Lines and Colors art blog

Eye Candy for Today: Frederic Edwin Church oil sketch

Drawing, in the New England woods, 1855-65; Frederic Edwin Church, oil on paper
Drawing, in the New England woods, 1855-65; Frederic Edwin Church

Oil on paperboard, roughly 13 x 9 inches ( 33 x 23 cm); in the Cooper Hewitt Collection of the Smithsonian Design Museum.

Interestingly, the museum has posted two images of this work, the one above, top, which I’ll call the “cool” version, and the one above, bottom, which I’ll call the “warm” version.

The museum mentions that there are two versions of the image, and provides an essentially identical collection description page for each.

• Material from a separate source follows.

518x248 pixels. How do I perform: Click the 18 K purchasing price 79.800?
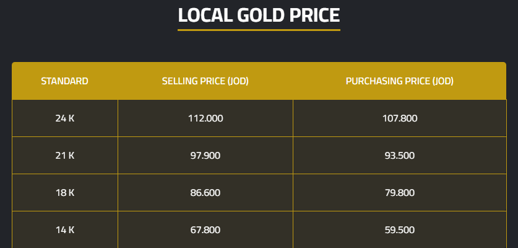tap(399, 193)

Both are also nicely provided with a high-res version of the image.

Here is the cool version (also linked above), with a link to the high-res image for that version.

Here is the warm version, with its corresponding high-res image (actually higher in resolution than the large version of the cool image).

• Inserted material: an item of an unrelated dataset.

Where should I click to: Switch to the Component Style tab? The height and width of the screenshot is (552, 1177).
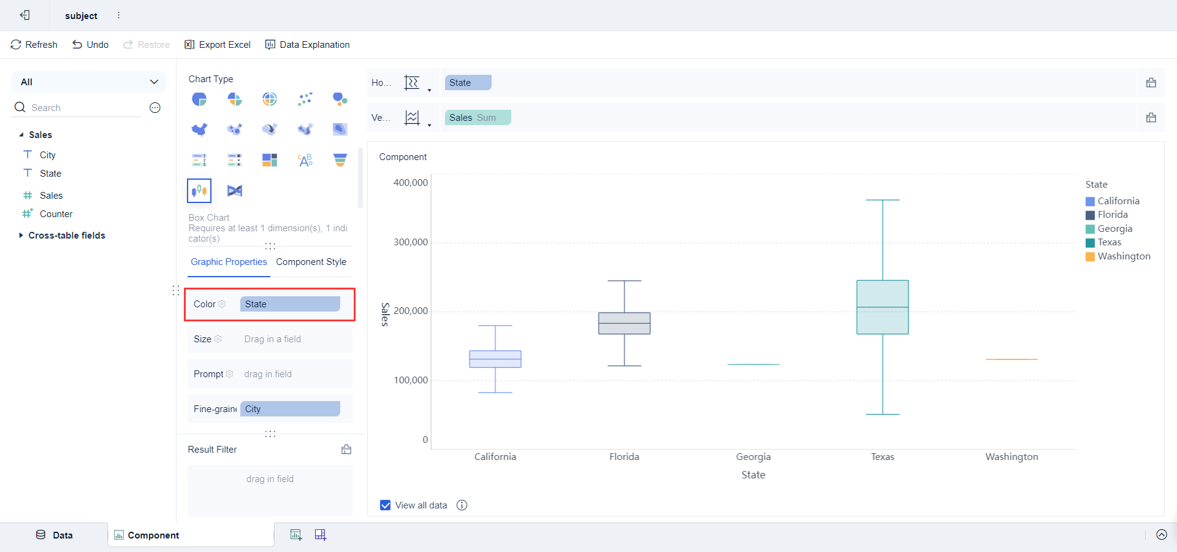[x=311, y=262]
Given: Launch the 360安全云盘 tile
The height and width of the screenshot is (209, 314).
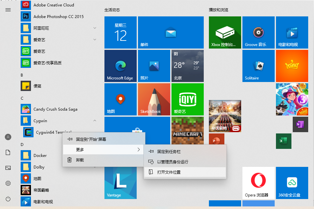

Neither gives an indication of which image is more true to the original painting. The museum used the cooler version in their online listing for a show from 2006 that included the painting.

Though the difference seems striking, this is an example of how easily images of an artwork — even those posted by museums of work in their own collections — can vary from the original. I was able to take each version of the image into Photoshop and quickly reproduce the appearance of the other image with some adjustments to hue and lightness.

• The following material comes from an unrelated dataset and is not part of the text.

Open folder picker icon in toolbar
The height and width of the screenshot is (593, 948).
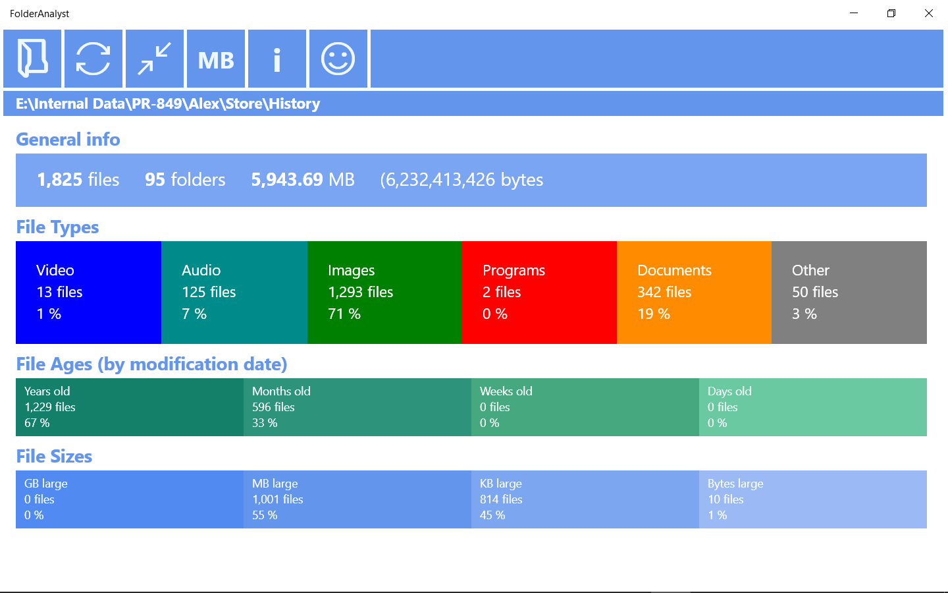coord(32,59)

It’s interesting to see the details brought out by the color adjustments, the oranges and reds that you see in the “warm” version are actually there in the cooler image, just not as noticeable; I suspect they are partly from an underpainting.


Comments

2 responses to “Eye Candy for Today: Frederic Edwin Church oil sketch”

  1. https://www.museothyssen.org/en/collection/artists/church-frederic-edwin/south-american-landscape
    He painted South American landscapes in his studio in New York two years after returning from Ecuador.
    https://www.youtube.com/watch?v=k8l0L-Sw_5w
    What can today’s artists learn from nineteenth century landscape painting?

  2. Eye candy indeed. I’ve never seen this one before. Thanks for sharing.